Stated task A = In the FreeBSD forum thread, under which directory are port tarballs stored?
Stated task B = Carry on the FreeBSD forum thread from its final line.

Passage =
§
After download is done i didnt find this file, was about 67MB. so is there any way to get it back or to make copy of it instead of downloading it everytime.

I face the same with ports too, where to find the downloaded files?

Why it download from internet while I have the FreeBSD 7.2 DVD?

Question 2:
How to disconnect from internet after downloading?

Question 3:
What is the maximum size of RAM which can I use with my FreeBSD? Is it 4GB?

My FreeBSD info:


> FreeBSD BeWithMe.com 7.2-RELEASE FreeBSD 7.2-RELEASE  i386



Thanks in advance,


----------



## graudeejs (Dec 22, 2010)

What you downloaded was archived content of /var/db/portsnap
Portsnap works with incremental "snapshots" of ports tree.


----------



## SirDice (Dec 22, 2010)

DejaVu said:
			
		

> Why it download from internet while I have the FreeBSD 7.2 DVD?


Because the files on there started getting old just after 7.2 was released.



> What is the maximum size of RAM which can I use with my FreeBSD? Is it 4GB?


FreeBSD-i386 can only address a little under 4GB. With things like PAE you can expand that but applications need to be PAE aware to make use of it. Not sure what the max is on FreeBSD-amd64, most likely something like 16EB (that's exabyte).


----------



## DutchDaemon (Dec 22, 2010)

Port tarballs live under /usr/ports/distfiles/. See ports(7) for the most obvious questions.


----------



## DejaVu (Dec 24, 2010)

killasmurf86 said:
			
		

> What you downloaded was archived content of /var/db/portsnap
> Portsnap works with incremental "snapshots" of ports tree.


Thanks,
But this achive not exist now! is there any way to save this archive instead of downloading it many times daily?
I install FreeBSD about 1 - 3 times every day.. while i'm new to FreeBSD i try to discover it but i cant download 67MB  for each install, and i want it the latest ports


----------



## graudeejs (Dec 24, 2010)
§
(Records for locating described items)
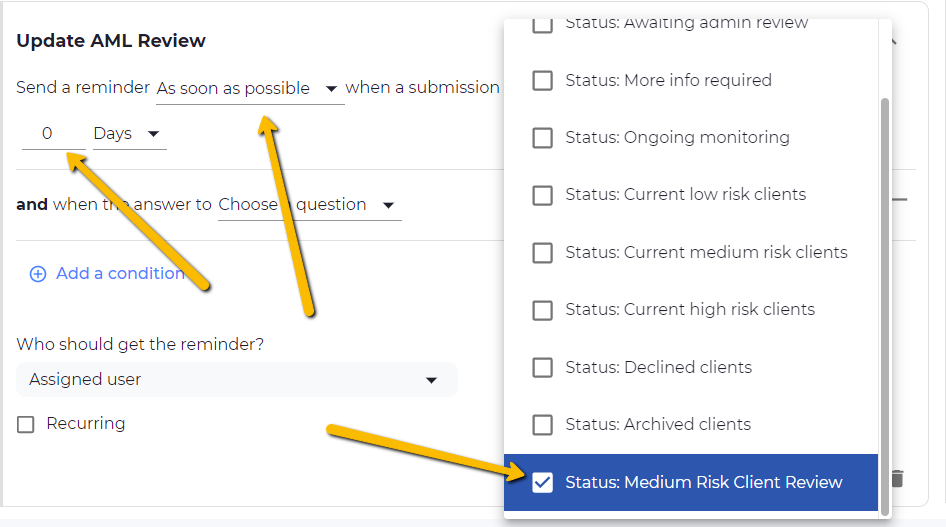946x527 pixels.
Task: Click the number of days input field
Action: pyautogui.click(x=47, y=134)
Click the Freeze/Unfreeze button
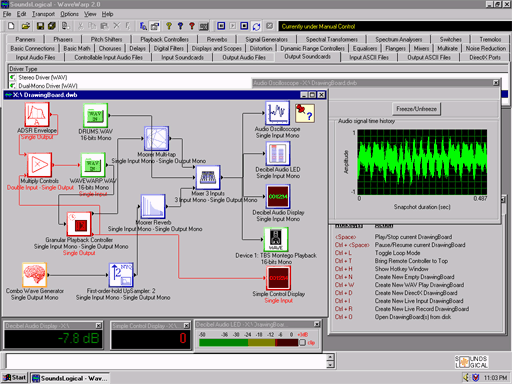512x384 pixels. tap(416, 109)
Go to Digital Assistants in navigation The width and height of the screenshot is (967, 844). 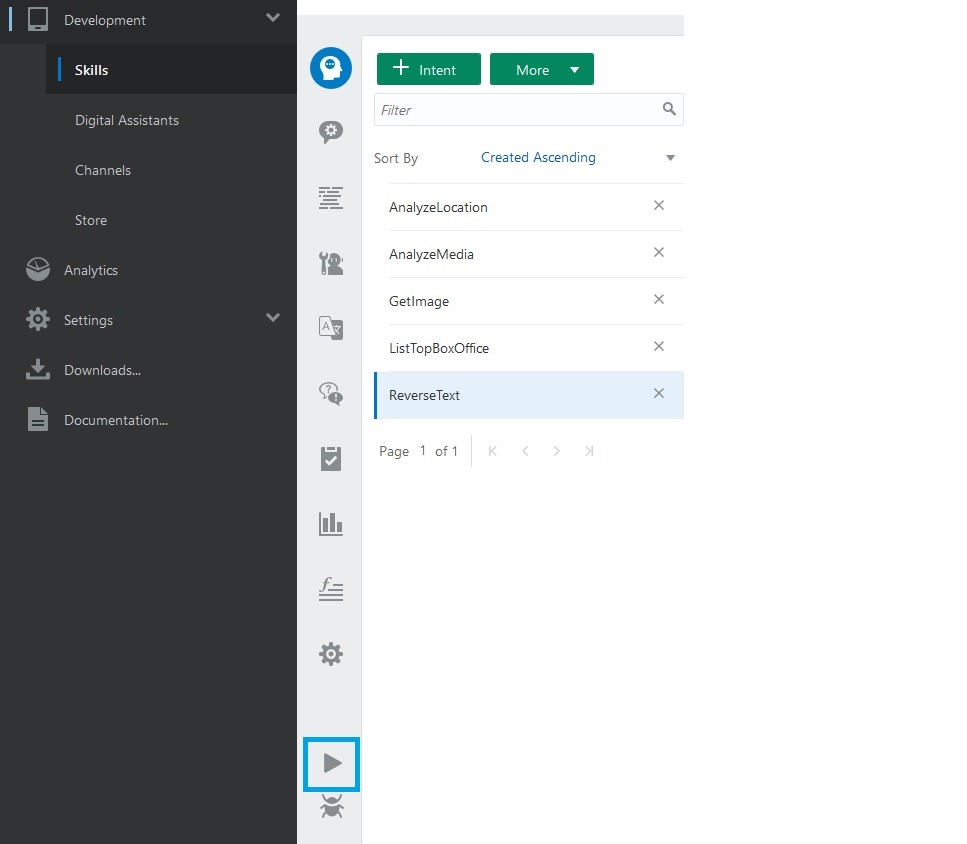[127, 120]
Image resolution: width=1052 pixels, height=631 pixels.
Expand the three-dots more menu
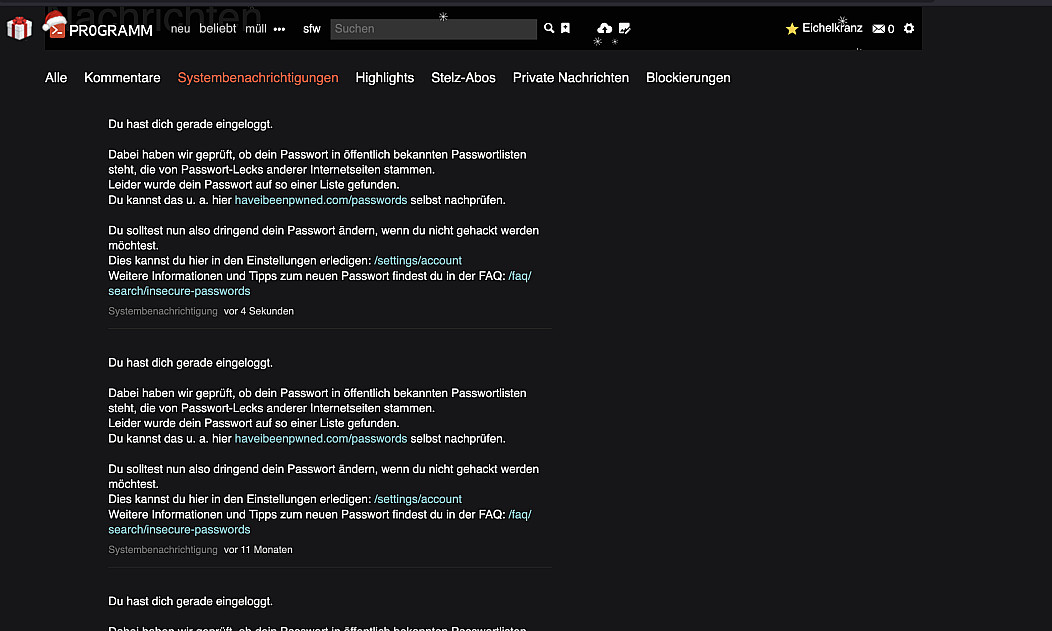pos(279,29)

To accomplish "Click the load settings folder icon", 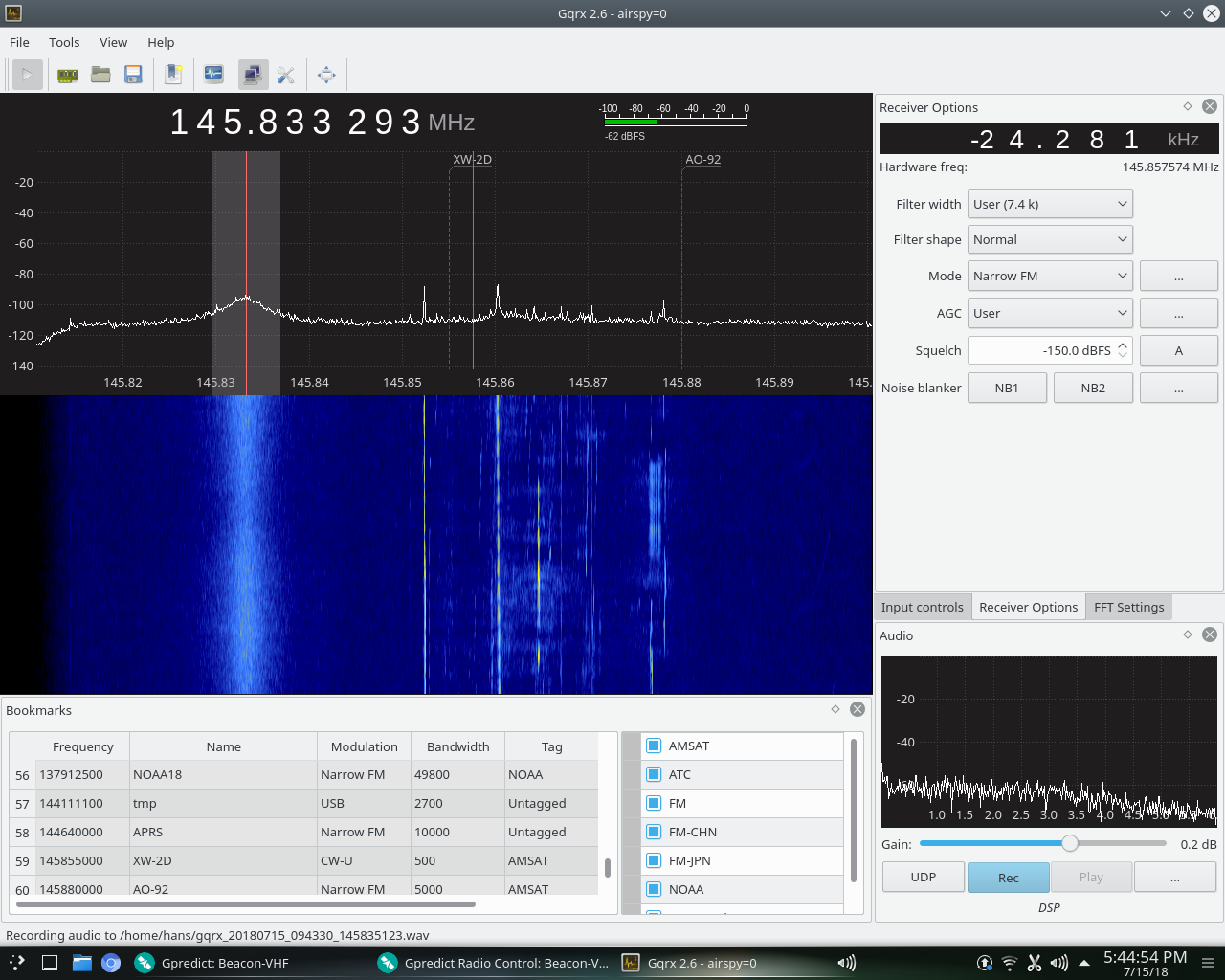I will click(100, 75).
§
Exercise result A = Port tarballs are stored under /usr/ports/distfiles/.

Exercise result B =
What prevents you from storing backup of /var/db/portsnap on usb flash?


----------



## DutchDaemon (Dec 24, 2010)

The ports tarball is always in 'a transient state', it's extracted _immediately_ after download (*portsnap fetch*), if it is downloaded at all (/var/db/portsnap/tag must not exist or contain a value), and its unique name (a long hashed value) depends on when it is downloaded . Even _if_ you manage to capture it, its name may not be valid by the time it arrives on a different machine because a number of other files (snapshot tag, snapshot metadata) get updated at the same time. So, as the Dutch say, it's like nailing a fart to a plank. Picking up /var/db/portsnap/ as a coherent whole will probably work just fine.


----------



## SirDice (Dec 24, 2010)

DejaVu said:
			
		

> I install FreeBSD about 1 - 3 times every day.. while i'm new to FreeBSD i try to discover it but i cant download 67MB  for each install, and i want it the latest ports


Set up a server that NFS exports it's /usr/ports/. Then mount it on whatever system you need.

Tip: build packages so you don't have to constantly build things from source.


----------



## DejaVu (Dec 24, 2010)

killasmurf86 said:
			
		

> What prevents you from storing backup of /var/db/portsnap on usb flash?



maybe because copying 1 archive file with size 67MB is better and much easier and faster than copy a dirctory consist of 22708 files! even with compression for "portsnap".




			
				DutchDaemon said:
			
		

> - it's extracted _immediately_ after download.
> - its unique name (a long hashed value) depends on when it is downloaded.
> - Even _if_ you manage to capture it, its name may not be valid by the time it arrives on a different machine


this is exactly what happened. and i will use the current portsnap directory in the next FreeBSD installation.



			
				SirDice said:
			
		

> Set up a server that NFS exports it's /usr/ports/. Then mount it on whatever system you need.


great idea, i need to try this method.

Just 1 question left:


			
				DejaVu said:
			
		

> Question 2:
> How to disconnect from internet?


is it possible to do this? so i force FreeBSD to fectch from the the DVD?

in the end I want to Thank you all..
Merry Christmas


----------



## graudeejs (Dec 24, 2010)

DejaVu said:
			
		

> maybe because copying 1 archive file with size 67MB is better and much easier and faster than copy a dirctory consist of 22708 files! even with compression for "portsnap".



Well, solution is obvious: tar(1)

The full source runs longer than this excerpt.